Within a few weeks, climate change was blamed for the devastating event. The new study affirms that conclusion. "And for the first time comprehensively elucidates the multiple mechanisms—some strictly climate-related, others more in the realm of disastrous coincidences—that they say led to the mind-bending temperatures."
From the Columbia Climate School presser:
Average global temperatures have risen less than 2 degrees F in the last century. But small upward increments may shift interactions between atmosphere and land in ways that drive chances of extreme temperature spikes far beyond just the average temperature rise. Boiled down to the simplest terms, the study says much of the 2021 heat wave arose from the multiplying effects of higher overall temperatures, including drying of soils in some areas. Additionally, about a third of the heat wave came from what the researchers call "nonlinear" forces—short-term weather patterns that helped lock in the heat that may also have been amplified by changing climate.

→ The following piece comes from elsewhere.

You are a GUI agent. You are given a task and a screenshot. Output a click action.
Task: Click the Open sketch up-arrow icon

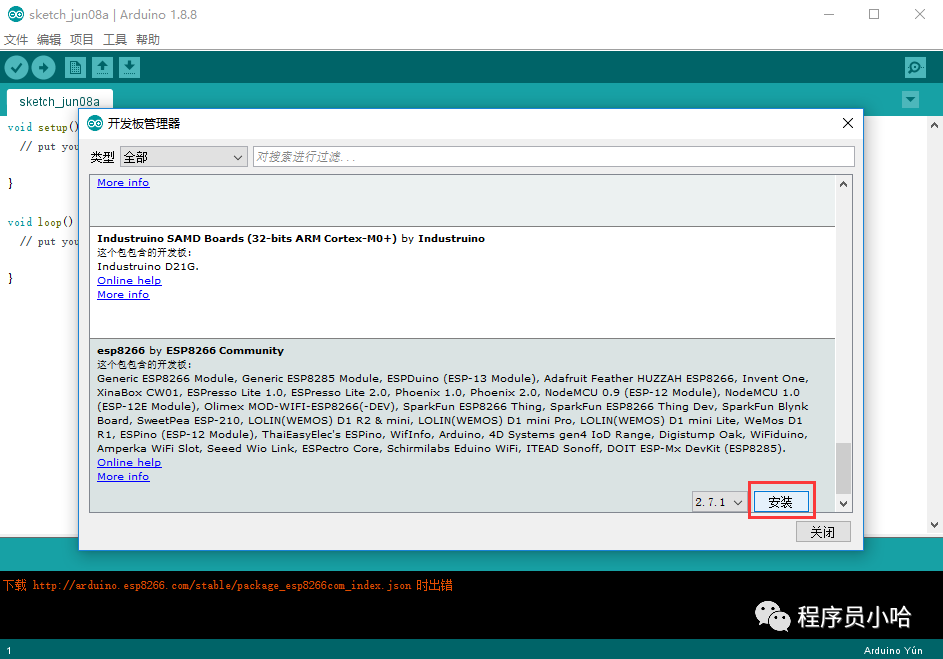[x=102, y=67]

One major driver, they say, was a disruption of the jet stream, which normally carries air west to east across the Northern Hemisphere midlatitudes along a more or less circular path. Preceding the heat wave, though, the jet stream stalled and bent into huge waves, with four north-south peaks and troughs. These concentrated high-pressure systems underneath each peak; high pressure compresses air more and more as it approaches the surface, and this generates heat. One of those systems settled on western North America, then stayed there there day after day, creating what meteorologists call a "heat dome."
Some scientists believe big jet-stream waves are becoming more frequent and extreme due to human-induced warming. The jet stream normally forms a boundary between frigid polar air and warmer southern air, but recent outsize warming in the Arctic is breaking down the temperature difference, destabilizing the system, they say. This idea is still being debated. That said, part of the groundwork for the new study was laid by coauthor Kai Kornhuber, who published a 2019 study identifying such meanders as threats to world food security should they hit multiple major agricultural regions simultaneously. In 2021, concurrent major heat waves tied to the meanders hit not just North America, but within a dome spanning much of Scandinavia, Eastern Europe, western Russia and the Caucasus; and another over northwestern Siberia.
Western North America's was by far the worst. One factor, the authors say, was a series of smaller-scale atmospheric waves generated in the western Pacific Ocean. These moved east, and upon hitting land, latched onto the larger jet-stream wave and amplified it. Meteorologists could see these patterns coming some 10 days out, and thus accurately warned of the heat wave well in advance.
The Pacific Northwest is becoming drier, notes the researchers. A heat event of this magnitude was a once-in-a-two-hundred-year event, they conclude. Due to increasing greenhouse gases in the atmosphere, projections of reoccurrence could be as frequent as once every ten years by 2050, per co-author of the study, Mingfang Ting, at the Lamont-Doherty laboratory.
The study mentions the unusual October 2022 heatwave as proof of their analysis. They point to the heavy and acrid smoke blanketing Seattle from multiple wildfires. Seattle, at the time, had the world's dirtiest air, surpassing Delhi and Beijing.